"...everyone is bored,and devotes himself to cultivating habits..these habits are not peculiar to our town.." Albert Camus "The Plague"

Saturday, August 18, 2007



Peggy Noonan and NYPD:
The Homegrown Jihadist Threat

We make it too easy for those who want to hate us to hate us. We make ourselves look bad in our media, which helps future jihadists think that they must, by hating us, be good. They hit their figurative garbage bin lids on the ground, and smirk, and promise to make a racket, and then more than a racket, a boom.
Peggy Noonan (Wall St Journal 8/17/07)
In the above linked article columnist Peggy Noonan takes note of the New York Police Department's Intelligence Division report on the radicalization of Muslim youth and the growth of jihadism in our homeland. (The 90 page report titled "Radicalization in the West: The Homegrown threat" (PDF} can be found here ) Ms. Noonan comments on the report:

The report suggests an evolution in thinking. "We're very good at capturing these guys after a terror incident," John McLaughlin, former deputy CIA director, told me, "but in the past we haven't spent as much time at the front end--how do they get to be terrorists." He said terrorists "are changing their profile. . . . Al Qaeda knows what we're looking for. They're not dumb." The terrorists of our future will likely be more credentialed, and here legally; they will be "integrated into American life."

Police Commissioner Ray Kelly told me, "I want a better understanding on the part of all law enforcement as to how radicalism takes place. This report connects the dots." It is also meant to heighten awareness. If the terror of the future is homegrown, local eyes will see it first. Cofer Black, former director of the CIA's Counterterrorism Center, told me that an important message of the report is similar to the signs on New York subways and in train stations: "If you see something, say something."

Here is an excerpt from the NYPD report:
The NYPD’s understanding of the threat from Islamic-based terrorism to New York City
has evolved since September 11, 2001. While the threat from overseas remains,
terrorist attacks or thwarted plots against cities in Europe, Australia and Canada since
2001 fit a different paradigm. Rather than being directed from al-Qaeda abroad, these
plots have been conceptualized and planned by “unremarkable” local residents/citizens
who sought to attack their country of residence, utilizing al-Qaeda as their inspiration
and ideological reference point.


Some of these cases include:
• Madrid’s March 2004 attack
• Amsterdam’s Hofstad Group
• London’s July 2005 attack
• Australia’s Operation Pendennis (which thwarted an attack(s) in November 2005)
• The Toronto 18 Case (which thwarted an attack in June 2006)
Where once we would have defined the initial indicator of the threat at the point where a
terrorist or group of terrorists would actually plan an attack, we have now shifted our
focus to a much earlier point—a point where we believe the potential terrorist or group of
terrorists begin and progress through a process of radicalization.
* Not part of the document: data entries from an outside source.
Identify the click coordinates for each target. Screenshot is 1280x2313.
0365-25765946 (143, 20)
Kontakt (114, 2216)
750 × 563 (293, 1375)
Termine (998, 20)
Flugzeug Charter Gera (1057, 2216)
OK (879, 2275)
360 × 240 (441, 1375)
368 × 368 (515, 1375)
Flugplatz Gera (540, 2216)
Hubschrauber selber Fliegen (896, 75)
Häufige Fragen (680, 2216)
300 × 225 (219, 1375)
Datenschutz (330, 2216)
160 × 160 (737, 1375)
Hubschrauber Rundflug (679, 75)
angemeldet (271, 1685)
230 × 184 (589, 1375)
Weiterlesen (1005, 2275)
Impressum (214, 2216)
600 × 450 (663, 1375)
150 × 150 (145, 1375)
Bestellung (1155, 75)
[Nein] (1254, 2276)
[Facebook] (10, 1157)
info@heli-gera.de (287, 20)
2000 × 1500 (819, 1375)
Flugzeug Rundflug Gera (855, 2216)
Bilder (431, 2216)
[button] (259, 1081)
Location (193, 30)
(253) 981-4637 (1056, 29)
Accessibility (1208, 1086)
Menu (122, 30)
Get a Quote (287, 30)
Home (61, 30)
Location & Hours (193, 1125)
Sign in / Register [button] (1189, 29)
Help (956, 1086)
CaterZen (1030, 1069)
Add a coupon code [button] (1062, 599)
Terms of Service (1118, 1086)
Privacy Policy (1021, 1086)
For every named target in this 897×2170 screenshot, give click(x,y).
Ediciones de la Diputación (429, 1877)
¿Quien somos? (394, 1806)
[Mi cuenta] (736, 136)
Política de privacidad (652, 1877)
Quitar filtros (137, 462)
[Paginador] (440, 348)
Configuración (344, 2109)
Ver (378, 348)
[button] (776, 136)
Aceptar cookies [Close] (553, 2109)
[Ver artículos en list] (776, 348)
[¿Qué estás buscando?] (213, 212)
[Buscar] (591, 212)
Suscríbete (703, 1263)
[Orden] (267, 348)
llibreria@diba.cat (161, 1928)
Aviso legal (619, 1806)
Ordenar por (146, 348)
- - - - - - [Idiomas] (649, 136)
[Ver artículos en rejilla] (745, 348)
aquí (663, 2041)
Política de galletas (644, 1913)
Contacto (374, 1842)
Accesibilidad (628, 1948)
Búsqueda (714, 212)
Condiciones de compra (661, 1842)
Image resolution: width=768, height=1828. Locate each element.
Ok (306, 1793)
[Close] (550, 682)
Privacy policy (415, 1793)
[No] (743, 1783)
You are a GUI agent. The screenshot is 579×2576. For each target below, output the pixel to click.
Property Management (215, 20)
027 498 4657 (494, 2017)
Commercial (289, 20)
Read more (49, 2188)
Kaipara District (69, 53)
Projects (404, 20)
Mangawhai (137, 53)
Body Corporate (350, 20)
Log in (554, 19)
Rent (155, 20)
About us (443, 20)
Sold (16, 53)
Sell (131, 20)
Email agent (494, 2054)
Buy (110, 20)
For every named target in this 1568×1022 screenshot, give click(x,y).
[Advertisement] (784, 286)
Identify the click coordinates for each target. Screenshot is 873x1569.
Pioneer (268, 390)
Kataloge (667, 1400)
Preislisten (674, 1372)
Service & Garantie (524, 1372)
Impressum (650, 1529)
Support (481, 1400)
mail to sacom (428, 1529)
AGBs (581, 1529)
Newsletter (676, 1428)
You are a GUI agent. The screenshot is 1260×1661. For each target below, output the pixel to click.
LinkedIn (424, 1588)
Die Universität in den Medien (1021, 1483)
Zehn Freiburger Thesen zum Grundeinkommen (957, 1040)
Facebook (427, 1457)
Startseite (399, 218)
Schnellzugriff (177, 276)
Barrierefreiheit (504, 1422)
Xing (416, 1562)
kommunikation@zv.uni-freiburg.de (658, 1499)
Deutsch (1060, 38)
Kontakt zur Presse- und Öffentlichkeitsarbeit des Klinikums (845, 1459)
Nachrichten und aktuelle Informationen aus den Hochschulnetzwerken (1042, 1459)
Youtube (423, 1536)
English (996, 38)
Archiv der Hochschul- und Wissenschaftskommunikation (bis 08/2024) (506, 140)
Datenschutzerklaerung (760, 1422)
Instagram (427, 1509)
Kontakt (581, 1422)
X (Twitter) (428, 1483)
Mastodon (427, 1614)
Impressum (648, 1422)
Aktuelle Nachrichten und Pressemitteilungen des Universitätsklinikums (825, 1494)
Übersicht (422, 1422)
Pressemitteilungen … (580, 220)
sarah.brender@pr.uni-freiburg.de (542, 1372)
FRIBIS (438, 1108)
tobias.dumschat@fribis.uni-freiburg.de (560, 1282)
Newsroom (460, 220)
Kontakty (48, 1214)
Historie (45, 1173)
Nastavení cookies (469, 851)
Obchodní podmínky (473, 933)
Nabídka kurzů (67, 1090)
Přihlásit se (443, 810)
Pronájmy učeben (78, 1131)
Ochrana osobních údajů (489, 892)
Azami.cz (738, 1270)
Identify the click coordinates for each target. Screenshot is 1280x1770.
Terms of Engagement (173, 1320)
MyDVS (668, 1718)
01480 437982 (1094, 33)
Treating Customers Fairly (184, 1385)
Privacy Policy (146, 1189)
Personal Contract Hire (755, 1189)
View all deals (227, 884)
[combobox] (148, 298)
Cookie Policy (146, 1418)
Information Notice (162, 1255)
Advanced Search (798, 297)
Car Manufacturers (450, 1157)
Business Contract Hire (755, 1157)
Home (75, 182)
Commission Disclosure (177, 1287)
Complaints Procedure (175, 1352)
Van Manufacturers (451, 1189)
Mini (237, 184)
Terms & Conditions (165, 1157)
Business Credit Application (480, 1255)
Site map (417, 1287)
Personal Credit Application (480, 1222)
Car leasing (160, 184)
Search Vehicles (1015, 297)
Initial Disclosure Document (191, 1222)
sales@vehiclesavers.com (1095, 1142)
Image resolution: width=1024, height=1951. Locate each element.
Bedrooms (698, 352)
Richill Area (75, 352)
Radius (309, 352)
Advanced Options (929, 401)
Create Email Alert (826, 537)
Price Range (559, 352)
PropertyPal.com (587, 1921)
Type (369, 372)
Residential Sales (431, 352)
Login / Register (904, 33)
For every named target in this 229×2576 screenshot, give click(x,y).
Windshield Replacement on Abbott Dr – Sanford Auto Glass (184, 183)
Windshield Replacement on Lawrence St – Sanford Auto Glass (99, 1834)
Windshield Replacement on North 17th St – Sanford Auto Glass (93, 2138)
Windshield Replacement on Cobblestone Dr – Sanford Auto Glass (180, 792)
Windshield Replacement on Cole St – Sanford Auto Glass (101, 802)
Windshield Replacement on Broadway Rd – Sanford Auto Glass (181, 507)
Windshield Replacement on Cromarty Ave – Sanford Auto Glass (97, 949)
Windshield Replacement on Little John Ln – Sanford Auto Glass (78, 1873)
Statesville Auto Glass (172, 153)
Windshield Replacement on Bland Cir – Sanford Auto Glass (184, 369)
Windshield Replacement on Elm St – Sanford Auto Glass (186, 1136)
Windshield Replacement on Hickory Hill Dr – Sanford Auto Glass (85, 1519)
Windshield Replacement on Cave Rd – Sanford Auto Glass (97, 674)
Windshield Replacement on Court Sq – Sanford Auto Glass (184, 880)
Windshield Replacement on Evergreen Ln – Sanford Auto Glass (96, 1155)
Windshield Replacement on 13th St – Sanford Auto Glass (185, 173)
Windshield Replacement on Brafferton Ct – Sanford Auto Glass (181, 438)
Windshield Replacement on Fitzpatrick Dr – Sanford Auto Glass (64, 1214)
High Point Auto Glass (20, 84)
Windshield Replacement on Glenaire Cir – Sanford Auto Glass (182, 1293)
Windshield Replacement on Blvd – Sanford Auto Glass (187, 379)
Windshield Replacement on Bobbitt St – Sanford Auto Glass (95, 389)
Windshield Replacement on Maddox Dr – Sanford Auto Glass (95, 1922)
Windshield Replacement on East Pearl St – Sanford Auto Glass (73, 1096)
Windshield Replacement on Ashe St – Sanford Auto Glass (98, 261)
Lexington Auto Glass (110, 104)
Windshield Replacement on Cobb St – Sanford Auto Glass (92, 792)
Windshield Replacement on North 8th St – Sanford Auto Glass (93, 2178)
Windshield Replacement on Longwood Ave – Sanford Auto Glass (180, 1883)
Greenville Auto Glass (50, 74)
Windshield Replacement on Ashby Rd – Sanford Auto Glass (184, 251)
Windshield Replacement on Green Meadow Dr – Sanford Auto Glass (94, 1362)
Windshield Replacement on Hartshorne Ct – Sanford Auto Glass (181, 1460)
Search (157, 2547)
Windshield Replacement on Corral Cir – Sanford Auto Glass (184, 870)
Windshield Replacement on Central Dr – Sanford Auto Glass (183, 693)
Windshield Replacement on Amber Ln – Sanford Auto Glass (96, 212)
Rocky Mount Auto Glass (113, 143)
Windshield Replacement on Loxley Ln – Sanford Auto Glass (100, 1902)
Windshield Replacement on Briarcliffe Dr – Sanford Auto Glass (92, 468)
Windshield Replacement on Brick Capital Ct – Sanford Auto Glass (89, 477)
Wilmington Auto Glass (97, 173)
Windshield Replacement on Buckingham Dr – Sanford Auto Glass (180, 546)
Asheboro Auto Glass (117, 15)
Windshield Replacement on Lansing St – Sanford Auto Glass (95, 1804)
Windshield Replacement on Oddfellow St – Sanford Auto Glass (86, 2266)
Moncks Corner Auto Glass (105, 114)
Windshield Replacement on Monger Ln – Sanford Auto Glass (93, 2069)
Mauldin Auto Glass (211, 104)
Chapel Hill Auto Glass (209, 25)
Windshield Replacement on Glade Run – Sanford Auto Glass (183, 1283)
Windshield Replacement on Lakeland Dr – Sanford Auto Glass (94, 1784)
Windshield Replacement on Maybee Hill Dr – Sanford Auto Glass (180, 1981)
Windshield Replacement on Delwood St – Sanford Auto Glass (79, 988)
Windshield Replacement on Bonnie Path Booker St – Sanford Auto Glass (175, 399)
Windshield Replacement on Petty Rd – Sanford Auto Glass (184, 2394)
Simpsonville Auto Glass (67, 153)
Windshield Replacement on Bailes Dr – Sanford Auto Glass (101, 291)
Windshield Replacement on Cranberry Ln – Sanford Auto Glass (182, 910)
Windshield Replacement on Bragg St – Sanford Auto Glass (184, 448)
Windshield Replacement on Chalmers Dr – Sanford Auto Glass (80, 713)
The culmination of this
process is a terrorist attack.

Where once we would have defined the initial indicator of the threat at the point where
terrorist or group of terrorists would actually plan an attack, we have now shifted our
focus to a much earlier point—a point where we believe the potential terrorist or group
terrorists begin and progress through a process of radicalization. The culmination of this
process is a terrorist attack.

Understanding this trend and the radicalization process in the West that drives
unremarkable” people to become terrorists is vital for developing effective counterstrategies
and has special importance for the NYPD and the City of New York. As one
of the country’s iconic symbols and the target of numerous terrorist plots since the
1990’s, New York City continues to be among the top targets of terrorists worldwide.
In order to test whether the same framework for understanding radicalization abroad
applied within the United States, we analyzed three U.S. homegrown terrorism cases
and two New York City based cases:
• Lackawana, New York
• Portland, Oregon
• Northern Virginia
• New York City - Herald Square Subway
• New York City – The Al Muhajiroun Two

The same radicalization framework was applied to a study of the origins of the Hamburg
cluster of individuals, who led the September 11 hijackers. This assessment, almost six
years after 2001, provides some new insights, previously not fully-grasped by the law
enforcement and intelligence community, into the origins of this devastating attack.